Fue asunto de pocos meses. Al principio, la Pobreza se contentó con perseguirlo desde lejos; llegaba al Banco y le substraía algunos bonos, iba a la Bolsa y sugería al corredor la idea de exigirle mayores garantías; con timideces de vieja pordiosera se acercaba a sus amigos del comercio y les susurraba al oído mil mentiras.

"Don Julián no tiene ahora la fortuna que antes. Hay que andarse con cuidado".

Naturalmente, la pobreza no procedía por impulso propio. Era una simple mandataria. Davis, oculto en la neblina, dirigía la maniobra.

Un día, la Pobreza llegó hasta la propia casa. Fue preciso hipotecar la propiedad.

En medio de esa atmósfera de liquidación, Leonor recibió el anillo de esmeraldas… El anillo de Davis…

Ni se atrevió a usarlo.

Julián oía a todas horas la carcajada sarcástica de Davis: "¡Pobre míster Pardo…, le va a ir mal!"

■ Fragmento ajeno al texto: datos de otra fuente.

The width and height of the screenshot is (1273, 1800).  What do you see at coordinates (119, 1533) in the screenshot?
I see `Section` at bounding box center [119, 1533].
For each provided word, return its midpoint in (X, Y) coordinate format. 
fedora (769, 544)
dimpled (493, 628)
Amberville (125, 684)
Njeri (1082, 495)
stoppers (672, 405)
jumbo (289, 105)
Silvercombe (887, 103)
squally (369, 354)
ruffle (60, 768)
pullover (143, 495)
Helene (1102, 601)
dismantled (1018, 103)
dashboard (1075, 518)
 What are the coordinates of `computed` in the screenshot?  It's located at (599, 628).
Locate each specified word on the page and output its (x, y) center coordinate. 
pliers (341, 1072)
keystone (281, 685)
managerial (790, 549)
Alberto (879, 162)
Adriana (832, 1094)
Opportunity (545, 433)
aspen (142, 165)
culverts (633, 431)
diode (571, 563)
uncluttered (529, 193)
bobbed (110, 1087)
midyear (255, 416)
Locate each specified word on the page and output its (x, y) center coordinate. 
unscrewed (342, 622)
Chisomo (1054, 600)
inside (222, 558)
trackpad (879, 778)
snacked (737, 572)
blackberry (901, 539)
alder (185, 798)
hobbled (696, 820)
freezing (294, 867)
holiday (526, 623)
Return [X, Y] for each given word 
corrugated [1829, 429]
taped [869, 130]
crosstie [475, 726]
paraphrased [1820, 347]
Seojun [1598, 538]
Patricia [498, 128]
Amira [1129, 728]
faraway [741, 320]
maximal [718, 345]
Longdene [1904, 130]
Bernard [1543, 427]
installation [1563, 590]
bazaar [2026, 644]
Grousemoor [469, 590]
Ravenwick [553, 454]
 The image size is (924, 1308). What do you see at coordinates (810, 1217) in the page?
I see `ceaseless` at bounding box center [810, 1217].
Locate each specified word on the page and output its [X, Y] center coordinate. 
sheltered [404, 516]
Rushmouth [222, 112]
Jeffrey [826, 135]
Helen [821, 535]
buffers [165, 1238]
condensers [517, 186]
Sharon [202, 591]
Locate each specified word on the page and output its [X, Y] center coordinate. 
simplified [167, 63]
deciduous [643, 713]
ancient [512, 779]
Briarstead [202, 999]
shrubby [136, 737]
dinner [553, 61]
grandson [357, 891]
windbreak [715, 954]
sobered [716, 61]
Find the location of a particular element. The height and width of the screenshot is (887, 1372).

La gente también decía lo mismo; en un corrillo, en la Bolsa, Julián lo había oído:

—¡Psh! ¡Verás cómo ahora, sin Davis, no es capaz de nada!

Se referían a Julián.

Y para demostrar lo contrario, había especulado… Una gran especulación con éxito funesto…, luego otras más pequeñas…, otras…

y otras…

No era tan fácil conseguir crédito. En todas partes tropezaba con respuestas parecidas:

—Con Davis, este préstamo habría sido fácil concederlo; pero, ahora, disuelta la sociedad… En fin, puede que el Consejo…

Las especulaciones de Julián se iban haciendo cada vez más chicas. Por fin, desesperado, intentó un golpe decisivo. La suerte le perseguía.

Se corrió la voz de que Davis especulaba en contra suya. Perdió. Pardo quedó materialmente en la calle.

La Pobreza había entrado ya a su casa. Se divertía a costa de su víctima: a veces cortaba el gas; otras, envalentonaba a un cobrador para que lo injuriara… Un día interrumpió la luz eléctrica y lo dejó a oscuras.